Vale aclarar que los fóbicos sociales son personas muy normales, y que lo anormal, en todo caso, son los nuevos códigos sobre los que se asientan las sociedades modernas, que cada vez nos exigen niveles más altos de eficiencia en todos los órdenes. Para sobrevivir en esta selva urbana debemos contar con una agenda llena de contactos, hacer relaciones públicas todo el día, tener una cintura política lo suficientemente fina y, encima, cuidar que en el trajín no se nos caiga la máscara. La fobia social es la antítesis de esto, es quizá la demostración de que el mundo está yen-do demasiado rápido, y que a veces es mejor bajarse a tiempo.

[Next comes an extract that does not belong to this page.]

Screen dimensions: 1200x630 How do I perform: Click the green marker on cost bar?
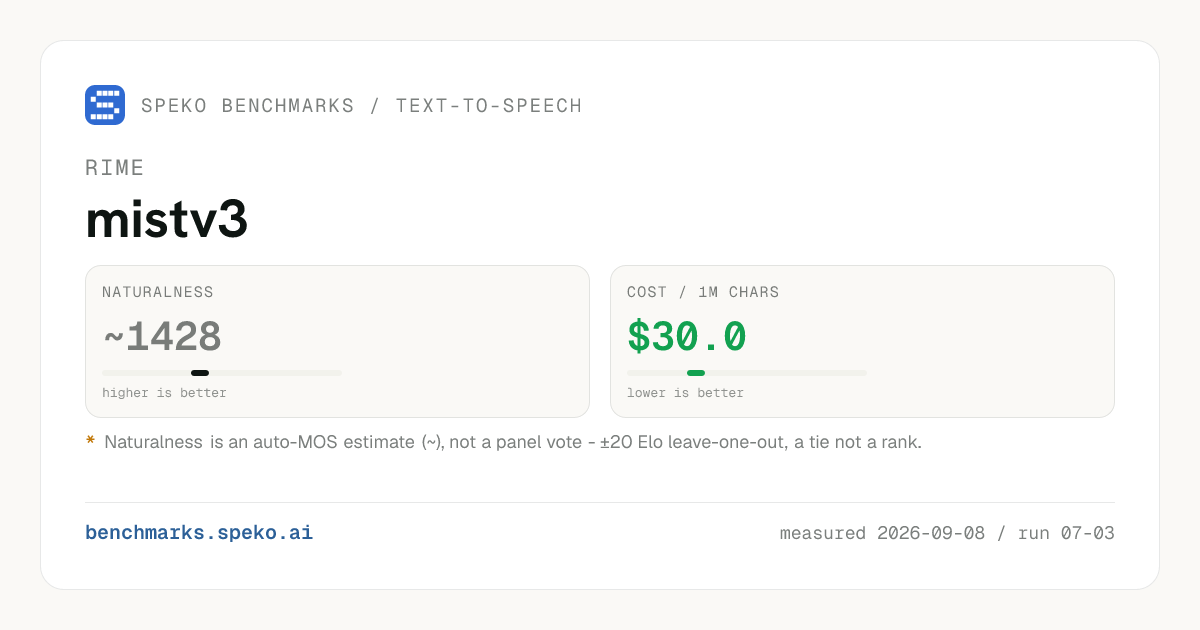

fobias especificas: a cual mas rara
Son tantas las fobias como los objetos y situaciones que existen y que el individuo puede experimentar, que la lista desbordaría este recuadro. Cualquiera que haya sufrido, por ejemplo, un accidente de tránsito es capaz de desarrollar fobia a los autos, o quien haya permanecido largo tiempo sentado en la cama o en una silla de ruedas por causa de alguna enfermedad es capaz de padecer luego basofobia, o temor a caminar. La neofobia es el temor a lo nuevo; la fotofobia, a la luz. La misofobia es el temor a ensuciarse y la pirofobia, el miedo al fuego; la claustrofobia, al encierro; la nephofobia, a las nubes. La homofobia, miedo a los hombres; la paidofobia, miedo a los niños. Una bastante extendida, con perdón de los buenos profesionales, es la dentofobia, o miedo al dentista.